▶ What this task involves: Images do not belong in the copy. Retype the entries exactly.

---------- Input material

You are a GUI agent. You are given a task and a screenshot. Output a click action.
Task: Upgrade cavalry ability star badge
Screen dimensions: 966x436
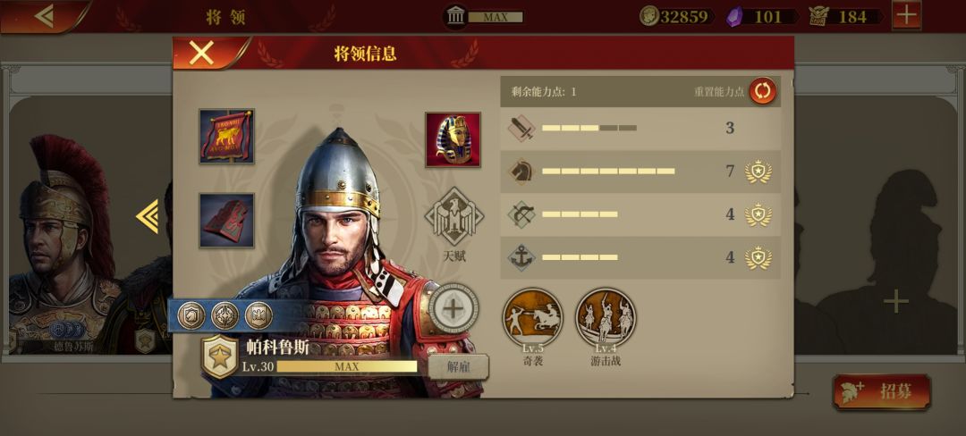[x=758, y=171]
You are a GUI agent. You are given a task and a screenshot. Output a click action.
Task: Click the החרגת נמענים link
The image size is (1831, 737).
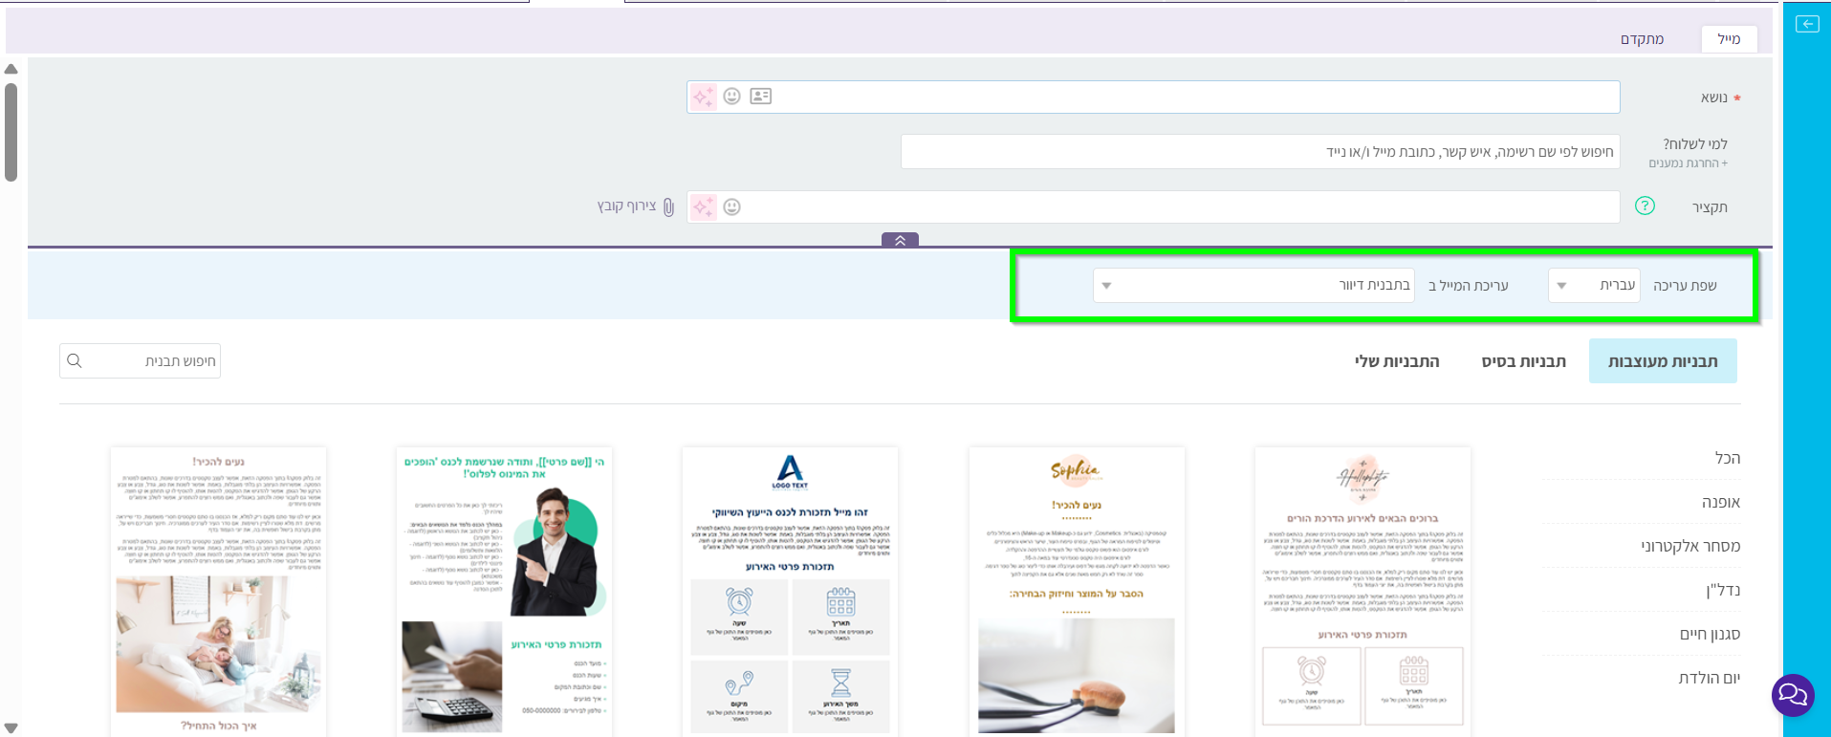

--------------------

▶ Result below:
You are a GUI agent. You are given a task and a screenshot. Output a click action.
Task: Upgrade cavalry ability star badge
Screen dimensions: 966x436
[x=758, y=171]
You are a GUI agent. You are given a task and a screenshot. Output a click action.
Task: Click the החרגת נמענים link
The image size is (1831, 737).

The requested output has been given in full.